На первом этаже донжона я устроил склад для всей этой утвари, поместив ее в специальных стеллажах, предназначенных в свое время для хранения яблок из ныне уже не существующего фруктового сада. Самые ценные инструменты мы разложили в запиравшиеся на ключ ящики, а распорядителем этого склада единодушно и с его полного согласия выбрали Тома. Теперь любой инструмент на складе выдавался только под расписку и в книгу заносилось даже время выдачи.

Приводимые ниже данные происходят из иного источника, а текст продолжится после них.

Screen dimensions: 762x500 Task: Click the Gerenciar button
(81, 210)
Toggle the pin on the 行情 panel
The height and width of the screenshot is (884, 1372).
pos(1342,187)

Когда это дело было завершено, я вспомнил, что во время восстановления Мальвиля в пустую конюшню во внешнем дворе я свалил старые доски, не вытащив из них гвозди, доски эти предназначались для растопки печей в зимнее время. Чудовищные намерения! Теперь о подобном расточительстве не могло быть и речи. Мы подбирали все, что можно было подобрать: каждый клочок бумаги, любую тару, пустые консервные банки, пластмассовые флаконы, жалкий обрывок веревки или шнурка, не говоря уже о гвоздях, даже самых кривых и ржавых.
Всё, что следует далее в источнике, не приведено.